Алиса ощущала каждого, кто похоронен на этом кладбище.
— Что ждет Марайке на следующей неделе? — спросила она и перемешала песни.
Заиграл Мэрилин Мэнсон, «No Reason». Все недоуменно слушали текст, пока не дошло до припева:
«Rape, rape, rape Persephone» [15].
— Что за хрень? — не выдержал кто-то из них.
Алиса моргнула, и наваждение прошло. Больше она не чувствовала невидимых холодных ладоней по ту сторону стены. Это был просто поздний октябрьский вечер и шесть слегка пьяных тинейджеров.
— Дуба-а-ак, — поежилась Марайке. — Ладно, в задницу этот прикол. Пошли, что ли, в «Мак»…
А через неделю Марайке попытался изнасиловать Штеф, прямо недалеко от этого кладбища. На ее счастье, их услышали и пришли на помощь. Когда позже Штефа допрашивали о причинах, он плакал и говорил, что она всегда над ним издевалась. Он пытался намекнуть, что ему не нравятся эти шутки, но она продолжала измываться, а за ней начали и другие, ведь Марайке такая заводила…
— Это все ты нагадала, — заявила Алисе душа компании при первой же встрече. — На хрена вообще про меня спросила?
— Забава была твоя, — возразила Алиса. — Я просто на кнопку нажала…
— Шла бы ты, — рявкнула Марайке. — Увижу, что с нами отираешься, волосы выдеру, коза!

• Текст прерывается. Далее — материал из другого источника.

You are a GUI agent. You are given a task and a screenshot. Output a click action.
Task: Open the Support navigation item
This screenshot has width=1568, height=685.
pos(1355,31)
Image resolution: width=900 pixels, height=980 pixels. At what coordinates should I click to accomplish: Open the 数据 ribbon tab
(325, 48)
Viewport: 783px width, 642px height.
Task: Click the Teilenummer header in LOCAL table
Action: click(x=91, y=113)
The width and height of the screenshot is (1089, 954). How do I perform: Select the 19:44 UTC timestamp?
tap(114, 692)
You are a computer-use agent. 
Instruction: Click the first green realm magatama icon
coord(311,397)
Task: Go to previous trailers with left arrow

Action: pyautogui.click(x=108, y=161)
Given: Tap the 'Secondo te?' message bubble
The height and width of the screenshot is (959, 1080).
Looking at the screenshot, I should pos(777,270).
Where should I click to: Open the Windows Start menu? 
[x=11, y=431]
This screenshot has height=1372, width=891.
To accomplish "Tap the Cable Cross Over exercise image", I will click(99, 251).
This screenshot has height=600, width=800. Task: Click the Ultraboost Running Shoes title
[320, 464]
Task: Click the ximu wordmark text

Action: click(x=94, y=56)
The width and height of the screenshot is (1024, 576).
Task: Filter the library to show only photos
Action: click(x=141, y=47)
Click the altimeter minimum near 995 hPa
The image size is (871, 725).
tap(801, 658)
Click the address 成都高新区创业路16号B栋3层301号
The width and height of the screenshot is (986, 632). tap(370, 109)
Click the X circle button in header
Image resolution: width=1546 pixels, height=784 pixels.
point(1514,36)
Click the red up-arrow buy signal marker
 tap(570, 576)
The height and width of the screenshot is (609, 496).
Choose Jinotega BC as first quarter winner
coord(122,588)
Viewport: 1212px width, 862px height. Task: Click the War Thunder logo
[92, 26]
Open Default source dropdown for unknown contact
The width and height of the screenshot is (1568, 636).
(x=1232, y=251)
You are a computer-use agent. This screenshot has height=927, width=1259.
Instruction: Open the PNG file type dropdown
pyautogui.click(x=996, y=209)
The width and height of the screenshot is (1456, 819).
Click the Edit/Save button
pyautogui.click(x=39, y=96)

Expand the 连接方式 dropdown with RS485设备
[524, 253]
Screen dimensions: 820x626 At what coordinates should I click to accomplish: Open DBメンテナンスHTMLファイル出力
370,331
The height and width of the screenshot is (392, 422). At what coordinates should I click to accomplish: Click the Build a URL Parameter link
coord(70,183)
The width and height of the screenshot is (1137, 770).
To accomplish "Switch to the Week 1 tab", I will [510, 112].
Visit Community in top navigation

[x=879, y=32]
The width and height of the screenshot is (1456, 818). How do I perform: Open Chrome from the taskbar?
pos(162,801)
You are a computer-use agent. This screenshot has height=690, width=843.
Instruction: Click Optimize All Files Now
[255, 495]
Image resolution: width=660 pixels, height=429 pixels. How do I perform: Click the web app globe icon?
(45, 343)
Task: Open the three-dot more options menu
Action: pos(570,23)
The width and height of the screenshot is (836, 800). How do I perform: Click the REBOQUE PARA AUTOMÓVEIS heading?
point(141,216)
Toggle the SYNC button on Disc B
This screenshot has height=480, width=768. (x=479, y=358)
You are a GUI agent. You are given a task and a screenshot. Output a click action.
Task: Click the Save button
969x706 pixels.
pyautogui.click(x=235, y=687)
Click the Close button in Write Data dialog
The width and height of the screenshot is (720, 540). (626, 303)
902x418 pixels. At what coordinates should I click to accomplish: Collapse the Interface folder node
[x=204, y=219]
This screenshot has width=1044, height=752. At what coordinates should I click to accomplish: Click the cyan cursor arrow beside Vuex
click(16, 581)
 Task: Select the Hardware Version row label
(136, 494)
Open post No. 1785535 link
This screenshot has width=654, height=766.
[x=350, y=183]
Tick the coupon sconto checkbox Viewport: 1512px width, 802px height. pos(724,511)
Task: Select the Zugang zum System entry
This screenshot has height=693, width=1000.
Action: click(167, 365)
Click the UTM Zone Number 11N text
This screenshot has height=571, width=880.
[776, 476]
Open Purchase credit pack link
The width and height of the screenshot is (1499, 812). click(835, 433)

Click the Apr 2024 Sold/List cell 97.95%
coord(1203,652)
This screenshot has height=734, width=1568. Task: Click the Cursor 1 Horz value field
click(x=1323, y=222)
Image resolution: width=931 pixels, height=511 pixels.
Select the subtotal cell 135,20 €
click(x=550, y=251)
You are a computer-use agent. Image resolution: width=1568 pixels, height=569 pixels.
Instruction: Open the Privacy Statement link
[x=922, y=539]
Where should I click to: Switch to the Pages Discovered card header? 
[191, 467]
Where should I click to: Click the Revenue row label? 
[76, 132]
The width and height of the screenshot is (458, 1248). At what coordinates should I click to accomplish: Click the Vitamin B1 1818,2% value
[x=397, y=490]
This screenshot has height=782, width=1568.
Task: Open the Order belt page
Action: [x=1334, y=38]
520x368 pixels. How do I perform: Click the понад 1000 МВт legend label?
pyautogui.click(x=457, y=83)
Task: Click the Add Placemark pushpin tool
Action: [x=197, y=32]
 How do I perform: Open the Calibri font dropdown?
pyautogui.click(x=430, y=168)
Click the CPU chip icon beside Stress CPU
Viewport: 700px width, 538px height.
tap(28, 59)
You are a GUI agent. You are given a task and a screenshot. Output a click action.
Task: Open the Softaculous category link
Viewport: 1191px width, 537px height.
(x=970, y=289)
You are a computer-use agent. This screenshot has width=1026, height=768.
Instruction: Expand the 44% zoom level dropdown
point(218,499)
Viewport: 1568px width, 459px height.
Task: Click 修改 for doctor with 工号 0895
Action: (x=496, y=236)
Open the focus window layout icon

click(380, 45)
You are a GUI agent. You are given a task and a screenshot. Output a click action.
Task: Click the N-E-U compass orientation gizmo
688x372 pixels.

…Мысли вернулись в настоящее, а перед ней уже распахнулись двери прибывшего поезда. Она влилась внутрь вместе со всеми, рассеянно слушая музыку в наушниках. Давно она о том случае не вспоминала.
«Попробовать снова?» — вдруг мелькнула в голове абсурдная идея.
Ведь Якоба по-прежнему не было. Он дал слово привести ее к чему-то, но так и не появился. Оставил только шлейф намеков, которые что-то обещали, но не объясняли.
Мысль о могильном шаффле кружилась на задворках сознания, как назойливая черная муха. От нее не получалось отмахнуться. Как раз неподалеку от ближайшей станции метро находилось старинное кладбище Доротеен. Пару минут Алиса колебалась, а затем решилась сойти раньше своей остановки. По небу расползались последние лучи солнца, подсвечивая изнутри темные облака.
Удивительно, что одно из старейших кладбищ Берлина оказалось окружено многочисленными суши-барами и китайскими ресторанами. Сочетаемость была лейтмотивом в архитектуре Берлина.
Так, петляя между извечными для этого города строительными лесами и азиатскими закусочными, Алиса добралась до цели и зачем-то осмотрелась. Мимо прошла пара пьяных студентов, и улица ненадолго опустела.
В крови что-то забурлило, и к ней вернулось то самое мимолетное ощущение своего всемогущества, посетившее ее в тот день, когда она в первый раз коснулась стены кладбища.
За прутьями ворот белели скорбящие статуи и виднелись контуры фамильных мавзолеев. Осторожно ладонь дотронулась до каменной ограды. Пальцы собрались в кулак и трижды постучали.
— Кто за стеной, поговори со мной, — прошептала она и отвела руку.